Forgiveness? Well, there certainly is a conversation that goes on at high levels between Herald executives and community "leaders" about fair and balanced. You think no one called them to complain about the Obama endorsement? Of course that happened. Did that mean the Herald executives wanted to the report of the Mason-Dixon poll to satisfy conservative advertisers? Did they let Caputo have enough rope to hang his journalistic credibility? Whether they wanted to or not it happened.

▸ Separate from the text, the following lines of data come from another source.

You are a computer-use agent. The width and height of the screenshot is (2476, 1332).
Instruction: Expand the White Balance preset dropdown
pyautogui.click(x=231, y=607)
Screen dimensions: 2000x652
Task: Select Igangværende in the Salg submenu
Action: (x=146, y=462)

You come across like a simpleton. When the poll was taken (Oct 30-Nov 1), Romney could have easily been up 5 points. Then the tide turned with Hurricane Sandy. If the Herald had the same 5 pt gap in an election day poll, you might have a point. Otherwise you just sound silly. A poll is just a snapshot in a fluid political environment.
Sour grapes.
Mason Dixon may be GOP oriented, but no more than PPP is Democrat oriented. Rasmussen is also very consistant, very reliable, and also GOP oriented, and is the one I trust because their final numbers are usually the best. Nate Silver had them all beat with his modeling of all these polls. I agree the first debate radically shifted the polls to Romney, but then the Obama attack machine and Hurricane Sandy flipped it back, and Obama's superior ground game finished it off on Election Day. The polls were very fluid this cycle. That's not an indictment of the pollsters. And final polls are still not predictions, especially when one there is one last surge/collapse at the very end.